I've seen this thoroughly debunked several times. What "numbers" are you alluding to? The most commonly cited number I've seen from a 2003 study is 7.3 billion crop deaths per year, which experts seem to agree is likely a large overestimate. Even if that were the case, that puts crop deaths at an order of magnitude smaller than the number of _land_ animals slaughtered every year; that number is further dwarfed if we included aquatic animals.
Additionally, the crops where some of the highest number of field deaths are encountered (such as soy and corn) are also primarily as animal feed.
Furthermore, most meat eaters additionally eat plants too, and the animals they eat also usually are eating industrially farmed plants, which really makes the crop deaths argument silly.
So what?
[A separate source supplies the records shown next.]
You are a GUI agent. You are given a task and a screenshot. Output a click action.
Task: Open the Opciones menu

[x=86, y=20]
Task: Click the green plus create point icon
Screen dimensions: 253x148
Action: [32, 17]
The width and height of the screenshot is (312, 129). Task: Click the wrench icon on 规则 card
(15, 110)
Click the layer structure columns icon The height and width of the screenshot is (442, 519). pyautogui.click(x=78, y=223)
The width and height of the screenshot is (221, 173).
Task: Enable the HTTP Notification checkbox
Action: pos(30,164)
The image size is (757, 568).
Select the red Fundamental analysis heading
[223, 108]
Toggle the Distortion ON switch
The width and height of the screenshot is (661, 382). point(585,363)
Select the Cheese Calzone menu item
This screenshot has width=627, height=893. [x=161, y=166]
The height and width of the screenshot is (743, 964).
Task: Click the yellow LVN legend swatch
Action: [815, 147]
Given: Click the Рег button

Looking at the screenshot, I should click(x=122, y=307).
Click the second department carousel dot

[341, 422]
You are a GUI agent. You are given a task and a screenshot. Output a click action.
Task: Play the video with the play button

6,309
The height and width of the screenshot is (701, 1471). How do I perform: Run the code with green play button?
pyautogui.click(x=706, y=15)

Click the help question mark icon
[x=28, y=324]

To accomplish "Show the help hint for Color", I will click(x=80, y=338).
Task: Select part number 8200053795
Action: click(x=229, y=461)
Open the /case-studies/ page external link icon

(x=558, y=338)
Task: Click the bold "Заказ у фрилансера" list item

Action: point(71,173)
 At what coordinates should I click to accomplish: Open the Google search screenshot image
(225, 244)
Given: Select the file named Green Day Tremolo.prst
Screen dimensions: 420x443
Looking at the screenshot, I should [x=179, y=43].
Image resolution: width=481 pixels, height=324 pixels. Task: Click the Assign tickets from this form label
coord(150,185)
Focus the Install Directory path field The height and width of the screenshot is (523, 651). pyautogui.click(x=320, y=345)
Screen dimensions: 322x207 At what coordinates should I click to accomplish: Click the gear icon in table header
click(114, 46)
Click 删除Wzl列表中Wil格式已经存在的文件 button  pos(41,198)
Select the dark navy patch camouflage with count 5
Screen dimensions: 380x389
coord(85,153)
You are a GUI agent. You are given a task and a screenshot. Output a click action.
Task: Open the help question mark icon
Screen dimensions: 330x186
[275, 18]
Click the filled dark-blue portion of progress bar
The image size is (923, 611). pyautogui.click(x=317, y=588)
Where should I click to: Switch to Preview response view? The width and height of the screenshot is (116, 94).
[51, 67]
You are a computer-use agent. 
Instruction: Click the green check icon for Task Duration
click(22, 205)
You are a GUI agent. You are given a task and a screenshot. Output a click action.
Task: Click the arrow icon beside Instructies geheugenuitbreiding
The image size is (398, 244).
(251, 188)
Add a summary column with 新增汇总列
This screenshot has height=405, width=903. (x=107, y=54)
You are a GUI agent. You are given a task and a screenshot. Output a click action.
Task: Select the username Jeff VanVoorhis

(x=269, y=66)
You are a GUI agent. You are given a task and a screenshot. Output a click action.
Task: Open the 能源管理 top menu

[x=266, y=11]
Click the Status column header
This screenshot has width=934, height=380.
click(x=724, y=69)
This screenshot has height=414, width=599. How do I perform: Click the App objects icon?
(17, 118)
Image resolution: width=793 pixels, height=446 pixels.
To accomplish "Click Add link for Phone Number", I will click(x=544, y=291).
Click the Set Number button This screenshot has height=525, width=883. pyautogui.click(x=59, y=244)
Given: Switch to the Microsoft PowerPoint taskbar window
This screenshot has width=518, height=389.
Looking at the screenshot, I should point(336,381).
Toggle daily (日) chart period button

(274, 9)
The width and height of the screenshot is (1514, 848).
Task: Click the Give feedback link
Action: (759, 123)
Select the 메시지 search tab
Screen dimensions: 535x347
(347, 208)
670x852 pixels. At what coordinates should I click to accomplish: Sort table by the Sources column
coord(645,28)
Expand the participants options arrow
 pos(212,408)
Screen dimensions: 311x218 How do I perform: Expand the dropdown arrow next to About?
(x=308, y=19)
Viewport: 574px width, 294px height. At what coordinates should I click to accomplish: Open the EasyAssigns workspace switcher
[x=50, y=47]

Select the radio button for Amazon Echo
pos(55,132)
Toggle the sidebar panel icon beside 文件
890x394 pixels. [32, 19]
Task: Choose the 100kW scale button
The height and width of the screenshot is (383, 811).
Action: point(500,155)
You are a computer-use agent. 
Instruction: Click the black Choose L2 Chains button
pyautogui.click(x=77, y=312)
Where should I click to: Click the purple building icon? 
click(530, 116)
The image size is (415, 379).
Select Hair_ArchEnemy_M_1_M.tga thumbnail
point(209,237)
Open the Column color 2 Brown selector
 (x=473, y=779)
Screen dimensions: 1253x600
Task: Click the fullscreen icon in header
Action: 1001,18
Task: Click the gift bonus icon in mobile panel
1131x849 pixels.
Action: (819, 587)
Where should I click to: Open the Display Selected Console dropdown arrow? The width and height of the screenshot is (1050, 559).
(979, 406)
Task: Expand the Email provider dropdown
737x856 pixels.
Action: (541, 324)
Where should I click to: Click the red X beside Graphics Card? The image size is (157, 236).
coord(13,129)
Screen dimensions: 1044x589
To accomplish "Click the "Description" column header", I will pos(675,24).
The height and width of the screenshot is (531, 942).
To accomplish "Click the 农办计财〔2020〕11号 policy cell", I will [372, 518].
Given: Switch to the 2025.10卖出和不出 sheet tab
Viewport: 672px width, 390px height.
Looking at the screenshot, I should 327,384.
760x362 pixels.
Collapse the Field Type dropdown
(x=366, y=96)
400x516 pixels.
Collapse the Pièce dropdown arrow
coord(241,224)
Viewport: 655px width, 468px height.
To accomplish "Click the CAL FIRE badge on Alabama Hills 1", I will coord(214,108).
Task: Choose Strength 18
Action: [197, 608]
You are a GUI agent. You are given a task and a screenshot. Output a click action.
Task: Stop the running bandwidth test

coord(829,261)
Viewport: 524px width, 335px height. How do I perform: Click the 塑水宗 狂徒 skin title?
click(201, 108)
If your argument is absolute number of deaths because of crop deaths, those crops would still be killing animals and thus it's still more than not eating meat.
Wave your hand, call it debunked and then pretend that we grow far more surplus crops to feed animals than we would need to of everyone switched to your disease riddled cult diet.
Yes, and the sources and estimates I've referenced disagreed with you. I'm completely willing to change my opinion, but you've presented nothing substantive so far.
Additionally, the crops where some of the highest number of field deaths are encountered (such as soy and corn) are also primarily as animal feed.
So no. Vegans do not kill more animals.